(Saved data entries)
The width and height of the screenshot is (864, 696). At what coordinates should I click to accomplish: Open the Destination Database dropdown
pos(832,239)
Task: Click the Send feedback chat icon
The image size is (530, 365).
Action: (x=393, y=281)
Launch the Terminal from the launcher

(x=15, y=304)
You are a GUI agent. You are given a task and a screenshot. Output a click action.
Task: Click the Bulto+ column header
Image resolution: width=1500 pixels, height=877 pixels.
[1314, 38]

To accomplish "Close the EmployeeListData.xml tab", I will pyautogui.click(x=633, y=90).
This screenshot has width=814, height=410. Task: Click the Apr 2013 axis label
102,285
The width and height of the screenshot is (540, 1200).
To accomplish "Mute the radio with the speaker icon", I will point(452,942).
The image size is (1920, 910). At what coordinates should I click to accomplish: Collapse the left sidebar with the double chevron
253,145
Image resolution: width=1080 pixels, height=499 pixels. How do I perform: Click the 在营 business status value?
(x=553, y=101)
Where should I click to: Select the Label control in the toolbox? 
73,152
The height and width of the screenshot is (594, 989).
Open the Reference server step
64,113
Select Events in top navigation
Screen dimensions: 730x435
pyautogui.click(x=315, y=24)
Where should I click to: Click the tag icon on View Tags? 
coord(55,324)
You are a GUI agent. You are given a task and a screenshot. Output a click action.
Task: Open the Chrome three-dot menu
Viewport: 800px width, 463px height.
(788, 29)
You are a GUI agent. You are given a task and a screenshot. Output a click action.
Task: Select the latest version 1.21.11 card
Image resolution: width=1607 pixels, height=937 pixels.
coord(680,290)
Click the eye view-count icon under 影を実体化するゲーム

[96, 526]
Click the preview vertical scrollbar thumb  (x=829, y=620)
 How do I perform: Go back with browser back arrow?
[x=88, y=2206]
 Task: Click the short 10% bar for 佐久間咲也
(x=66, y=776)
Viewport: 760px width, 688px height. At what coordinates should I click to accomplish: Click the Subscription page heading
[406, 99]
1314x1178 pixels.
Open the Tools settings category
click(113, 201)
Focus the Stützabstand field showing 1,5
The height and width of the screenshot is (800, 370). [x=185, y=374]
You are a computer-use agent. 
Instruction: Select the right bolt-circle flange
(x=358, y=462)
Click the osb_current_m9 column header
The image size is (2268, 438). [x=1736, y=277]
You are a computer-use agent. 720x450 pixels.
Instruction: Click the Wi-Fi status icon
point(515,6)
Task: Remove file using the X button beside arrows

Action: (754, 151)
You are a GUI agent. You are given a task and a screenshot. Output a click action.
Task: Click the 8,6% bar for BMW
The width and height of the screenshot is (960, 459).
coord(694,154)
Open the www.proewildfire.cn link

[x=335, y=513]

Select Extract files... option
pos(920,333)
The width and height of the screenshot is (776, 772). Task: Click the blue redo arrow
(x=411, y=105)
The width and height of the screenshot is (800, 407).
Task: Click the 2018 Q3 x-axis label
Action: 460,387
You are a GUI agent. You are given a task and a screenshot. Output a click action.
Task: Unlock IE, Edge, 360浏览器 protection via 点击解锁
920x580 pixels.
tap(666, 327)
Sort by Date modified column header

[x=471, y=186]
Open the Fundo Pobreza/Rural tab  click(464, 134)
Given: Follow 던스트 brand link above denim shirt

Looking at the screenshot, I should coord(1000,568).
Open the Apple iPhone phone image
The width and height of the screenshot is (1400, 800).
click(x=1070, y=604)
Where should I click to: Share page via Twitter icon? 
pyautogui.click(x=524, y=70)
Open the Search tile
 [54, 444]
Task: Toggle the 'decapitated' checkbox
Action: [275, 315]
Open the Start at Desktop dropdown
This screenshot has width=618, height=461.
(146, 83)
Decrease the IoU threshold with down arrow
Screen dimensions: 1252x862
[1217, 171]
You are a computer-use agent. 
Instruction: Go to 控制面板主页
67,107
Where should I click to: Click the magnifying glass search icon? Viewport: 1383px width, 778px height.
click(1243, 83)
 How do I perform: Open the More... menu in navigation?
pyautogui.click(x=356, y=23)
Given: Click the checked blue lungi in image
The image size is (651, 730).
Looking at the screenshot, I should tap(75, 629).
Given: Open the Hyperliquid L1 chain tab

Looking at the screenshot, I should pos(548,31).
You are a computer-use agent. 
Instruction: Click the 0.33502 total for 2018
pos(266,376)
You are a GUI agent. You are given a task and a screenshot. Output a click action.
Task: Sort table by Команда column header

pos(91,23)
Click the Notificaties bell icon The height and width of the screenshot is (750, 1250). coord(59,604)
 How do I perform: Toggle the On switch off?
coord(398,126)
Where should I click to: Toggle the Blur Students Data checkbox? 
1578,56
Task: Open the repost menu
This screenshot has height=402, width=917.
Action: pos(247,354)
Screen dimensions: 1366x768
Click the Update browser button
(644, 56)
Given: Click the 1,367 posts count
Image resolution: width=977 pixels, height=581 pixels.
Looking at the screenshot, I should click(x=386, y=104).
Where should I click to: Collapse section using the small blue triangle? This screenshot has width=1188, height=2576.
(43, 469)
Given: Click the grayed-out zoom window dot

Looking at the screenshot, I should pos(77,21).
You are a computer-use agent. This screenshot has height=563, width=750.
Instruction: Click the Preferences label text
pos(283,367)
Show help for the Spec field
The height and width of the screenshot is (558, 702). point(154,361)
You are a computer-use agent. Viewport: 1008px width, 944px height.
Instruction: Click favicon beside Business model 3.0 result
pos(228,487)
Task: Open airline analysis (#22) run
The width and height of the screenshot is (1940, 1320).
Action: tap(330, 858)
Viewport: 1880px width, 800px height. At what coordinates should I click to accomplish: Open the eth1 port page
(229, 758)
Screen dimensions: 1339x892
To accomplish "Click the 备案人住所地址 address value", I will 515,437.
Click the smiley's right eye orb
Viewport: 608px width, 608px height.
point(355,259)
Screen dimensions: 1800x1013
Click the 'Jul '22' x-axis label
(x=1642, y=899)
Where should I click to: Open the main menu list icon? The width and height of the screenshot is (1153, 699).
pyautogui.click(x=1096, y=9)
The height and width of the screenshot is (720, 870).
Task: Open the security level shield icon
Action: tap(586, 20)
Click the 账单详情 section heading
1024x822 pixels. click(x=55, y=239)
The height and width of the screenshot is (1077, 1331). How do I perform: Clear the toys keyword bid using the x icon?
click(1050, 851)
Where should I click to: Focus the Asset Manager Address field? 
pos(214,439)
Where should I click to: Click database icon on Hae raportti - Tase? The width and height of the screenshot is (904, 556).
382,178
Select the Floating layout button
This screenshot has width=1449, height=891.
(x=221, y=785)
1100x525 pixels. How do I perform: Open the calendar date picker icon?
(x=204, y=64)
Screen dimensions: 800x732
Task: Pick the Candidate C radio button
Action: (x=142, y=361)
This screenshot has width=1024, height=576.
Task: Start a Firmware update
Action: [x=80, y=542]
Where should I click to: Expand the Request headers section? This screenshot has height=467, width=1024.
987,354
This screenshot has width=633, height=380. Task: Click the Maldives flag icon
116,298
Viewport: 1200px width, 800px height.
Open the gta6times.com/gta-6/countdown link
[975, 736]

◆ **Exercise description**
Give back every entry, word for word.

◆ **Solution**
The width and height of the screenshot is (864, 696). At what coordinates should I click to accomplish: Open the Destination Database dropdown
pos(832,239)
Task: Click the Send feedback chat icon
The image size is (530, 365).
Action: (x=393, y=281)
Launch the Terminal from the launcher

(x=15, y=304)
You are a GUI agent. You are given a task and a screenshot. Output a click action.
Task: Click the Bulto+ column header
Image resolution: width=1500 pixels, height=877 pixels.
[1314, 38]

To accomplish "Close the EmployeeListData.xml tab", I will pyautogui.click(x=633, y=90).
This screenshot has width=814, height=410. Task: Click the Apr 2013 axis label
102,285
The width and height of the screenshot is (540, 1200).
To accomplish "Mute the radio with the speaker icon", I will point(452,942).
The image size is (1920, 910). At what coordinates should I click to accomplish: Collapse the left sidebar with the double chevron
253,145
Image resolution: width=1080 pixels, height=499 pixels. How do I perform: Click the 在营 business status value?
(x=553, y=101)
Where should I click to: Select the Label control in the toolbox? 
73,152
The height and width of the screenshot is (594, 989).
Open the Reference server step
64,113
Select Events in top navigation
Screen dimensions: 730x435
pyautogui.click(x=315, y=24)
Where should I click to: Click the tag icon on View Tags? 
coord(55,324)
You are a GUI agent. You are given a task and a screenshot. Output a click action.
Task: Open the Chrome three-dot menu
Viewport: 800px width, 463px height.
(788, 29)
You are a GUI agent. You are given a task and a screenshot. Output a click action.
Task: Select the latest version 1.21.11 card
Image resolution: width=1607 pixels, height=937 pixels.
coord(680,290)
Click the eye view-count icon under 影を実体化するゲーム

[96, 526]
Click the preview vertical scrollbar thumb  (x=829, y=620)
 How do I perform: Go back with browser back arrow?
[x=88, y=2206]
 Task: Click the short 10% bar for 佐久間咲也
(x=66, y=776)
Viewport: 760px width, 688px height. At what coordinates should I click to accomplish: Click the Subscription page heading
[406, 99]
1314x1178 pixels.
Open the Tools settings category
click(113, 201)
Focus the Stützabstand field showing 1,5
The height and width of the screenshot is (800, 370). [x=185, y=374]
You are a computer-use agent. 
Instruction: Select the right bolt-circle flange
(x=358, y=462)
Click the osb_current_m9 column header
The image size is (2268, 438). [x=1736, y=277]
You are a computer-use agent. 720x450 pixels.
Instruction: Click the Wi-Fi status icon
point(515,6)
Task: Remove file using the X button beside arrows

Action: (754, 151)
You are a GUI agent. You are given a task and a screenshot. Output a click action.
Task: Click the 8,6% bar for BMW
The width and height of the screenshot is (960, 459).
coord(694,154)
Open the www.proewildfire.cn link

[x=335, y=513]

Select Extract files... option
pos(920,333)
The width and height of the screenshot is (776, 772). Task: Click the blue redo arrow
(x=411, y=105)
The width and height of the screenshot is (800, 407).
Task: Click the 2018 Q3 x-axis label
Action: 460,387
You are a GUI agent. You are given a task and a screenshot. Output a click action.
Task: Unlock IE, Edge, 360浏览器 protection via 点击解锁
920x580 pixels.
tap(666, 327)
Sort by Date modified column header

[x=471, y=186]
Open the Fundo Pobreza/Rural tab  click(464, 134)
Given: Follow 던스트 brand link above denim shirt

Looking at the screenshot, I should coord(1000,568).
Open the Apple iPhone phone image
The width and height of the screenshot is (1400, 800).
click(x=1070, y=604)
Where should I click to: Share page via Twitter icon? 
pyautogui.click(x=524, y=70)
Open the Search tile
 [54, 444]
Task: Toggle the 'decapitated' checkbox
Action: [275, 315]
Open the Start at Desktop dropdown
This screenshot has width=618, height=461.
(146, 83)
Decrease the IoU threshold with down arrow
Screen dimensions: 1252x862
[1217, 171]
You are a computer-use agent. 
Instruction: Go to 控制面板主页
67,107
Where should I click to: Click the magnifying glass search icon? Viewport: 1383px width, 778px height.
click(1243, 83)
 How do I perform: Open the More... menu in navigation?
pyautogui.click(x=356, y=23)
Given: Click the checked blue lungi in image
The image size is (651, 730).
Looking at the screenshot, I should tap(75, 629).
Given: Open the Hyperliquid L1 chain tab

Looking at the screenshot, I should pos(548,31).
You are a computer-use agent. 
Instruction: Click the 0.33502 total for 2018
pos(266,376)
You are a GUI agent. You are given a task and a screenshot. Output a click action.
Task: Sort table by Команда column header

pos(91,23)
Click the Notificaties bell icon The height and width of the screenshot is (750, 1250). coord(59,604)
 How do I perform: Toggle the On switch off?
coord(398,126)
Where should I click to: Toggle the Blur Students Data checkbox? 
1578,56
Task: Open the repost menu
This screenshot has height=402, width=917.
Action: pos(247,354)
Screen dimensions: 1366x768
Click the Update browser button
(644, 56)
Given: Click the 1,367 posts count
Image resolution: width=977 pixels, height=581 pixels.
Looking at the screenshot, I should click(x=386, y=104).
Where should I click to: Collapse section using the small blue triangle? This screenshot has width=1188, height=2576.
(43, 469)
Given: Click the grayed-out zoom window dot

Looking at the screenshot, I should pos(77,21).
You are a computer-use agent. This screenshot has height=563, width=750.
Instruction: Click the Preferences label text
pos(283,367)
Show help for the Spec field
The height and width of the screenshot is (558, 702). point(154,361)
You are a computer-use agent. Viewport: 1008px width, 944px height.
Instruction: Click favicon beside Business model 3.0 result
pos(228,487)
Task: Open airline analysis (#22) run
The width and height of the screenshot is (1940, 1320).
Action: tap(330, 858)
Viewport: 1880px width, 800px height. At what coordinates should I click to accomplish: Open the eth1 port page
(229, 758)
Screen dimensions: 1339x892
To accomplish "Click the 备案人住所地址 address value", I will 515,437.
Click the smiley's right eye orb
Viewport: 608px width, 608px height.
point(355,259)
Screen dimensions: 1800x1013
Click the 'Jul '22' x-axis label
(x=1642, y=899)
Where should I click to: Open the main menu list icon? The width and height of the screenshot is (1153, 699).
pyautogui.click(x=1096, y=9)
The height and width of the screenshot is (720, 870).
Task: Open the security level shield icon
Action: tap(586, 20)
Click the 账单详情 section heading
1024x822 pixels. click(x=55, y=239)
The height and width of the screenshot is (1077, 1331). How do I perform: Clear the toys keyword bid using the x icon?
click(1050, 851)
Where should I click to: Focus the Asset Manager Address field? 
pos(214,439)
Where should I click to: Click database icon on Hae raportti - Tase? The width and height of the screenshot is (904, 556).
382,178
Select the Floating layout button
This screenshot has width=1449, height=891.
(x=221, y=785)
1100x525 pixels. How do I perform: Open the calendar date picker icon?
(x=204, y=64)
Screen dimensions: 800x732
Task: Pick the Candidate C radio button
Action: (x=142, y=361)
This screenshot has width=1024, height=576.
Task: Start a Firmware update
Action: [x=80, y=542]
Where should I click to: Expand the Request headers section? This screenshot has height=467, width=1024.
987,354
This screenshot has width=633, height=380. Task: Click the Maldives flag icon
116,298
Viewport: 1200px width, 800px height.
Open the gta6times.com/gta-6/countdown link
[975, 736]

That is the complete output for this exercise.